Exercise
Will you return, word for word, only the lines from the top of the data below down to and including the one with "You are a computer-use"?

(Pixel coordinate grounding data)

####

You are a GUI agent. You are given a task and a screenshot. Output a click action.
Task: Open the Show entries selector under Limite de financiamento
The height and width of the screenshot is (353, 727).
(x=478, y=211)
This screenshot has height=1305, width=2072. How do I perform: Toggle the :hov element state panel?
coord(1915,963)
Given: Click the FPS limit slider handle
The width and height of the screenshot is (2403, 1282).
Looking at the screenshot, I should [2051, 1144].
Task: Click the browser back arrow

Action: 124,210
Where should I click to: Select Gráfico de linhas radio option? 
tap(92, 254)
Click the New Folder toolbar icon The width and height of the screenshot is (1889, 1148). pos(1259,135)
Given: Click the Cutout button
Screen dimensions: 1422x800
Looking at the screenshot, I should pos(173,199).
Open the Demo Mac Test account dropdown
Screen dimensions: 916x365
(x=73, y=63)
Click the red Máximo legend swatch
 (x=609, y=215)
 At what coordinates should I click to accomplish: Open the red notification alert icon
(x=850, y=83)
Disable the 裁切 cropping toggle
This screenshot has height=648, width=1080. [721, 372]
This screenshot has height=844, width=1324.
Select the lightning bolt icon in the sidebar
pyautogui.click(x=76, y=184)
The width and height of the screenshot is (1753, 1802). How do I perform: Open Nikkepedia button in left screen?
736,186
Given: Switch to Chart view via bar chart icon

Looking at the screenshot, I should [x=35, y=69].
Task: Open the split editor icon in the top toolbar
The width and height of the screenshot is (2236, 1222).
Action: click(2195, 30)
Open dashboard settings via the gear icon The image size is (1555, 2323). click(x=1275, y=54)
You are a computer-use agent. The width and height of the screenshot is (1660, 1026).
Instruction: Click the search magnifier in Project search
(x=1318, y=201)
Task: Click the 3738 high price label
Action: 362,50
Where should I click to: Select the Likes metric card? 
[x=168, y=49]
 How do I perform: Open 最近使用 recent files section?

####

Exercise answer
You are a GUI agent. You are given a task and a screenshot. Output a click action.
Task: Open the Show entries selector under Limite de financiamento
The height and width of the screenshot is (353, 727).
(x=478, y=211)
This screenshot has height=1305, width=2072. How do I perform: Toggle the :hov element state panel?
coord(1915,963)
Given: Click the FPS limit slider handle
The width and height of the screenshot is (2403, 1282).
Looking at the screenshot, I should [2051, 1144].
Task: Click the browser back arrow

Action: 124,210
Where should I click to: Select Gráfico de linhas radio option? 
tap(92, 254)
Click the New Folder toolbar icon The width and height of the screenshot is (1889, 1148). pos(1259,135)
Given: Click the Cutout button
Screen dimensions: 1422x800
Looking at the screenshot, I should pos(173,199).
Open the Demo Mac Test account dropdown
Screen dimensions: 916x365
(x=73, y=63)
Click the red Máximo legend swatch
 (x=609, y=215)
 At what coordinates should I click to accomplish: Open the red notification alert icon
(x=850, y=83)
Disable the 裁切 cropping toggle
This screenshot has height=648, width=1080. [721, 372]
This screenshot has height=844, width=1324.
Select the lightning bolt icon in the sidebar
pyautogui.click(x=76, y=184)
The width and height of the screenshot is (1753, 1802). How do I perform: Open Nikkepedia button in left screen?
736,186
Given: Switch to Chart view via bar chart icon

Looking at the screenshot, I should [x=35, y=69].
Task: Open the split editor icon in the top toolbar
The width and height of the screenshot is (2236, 1222).
Action: click(2195, 30)
Open dashboard settings via the gear icon The image size is (1555, 2323). click(x=1275, y=54)
You are a computer-use agent. The width and height of the screenshot is (1660, 1026).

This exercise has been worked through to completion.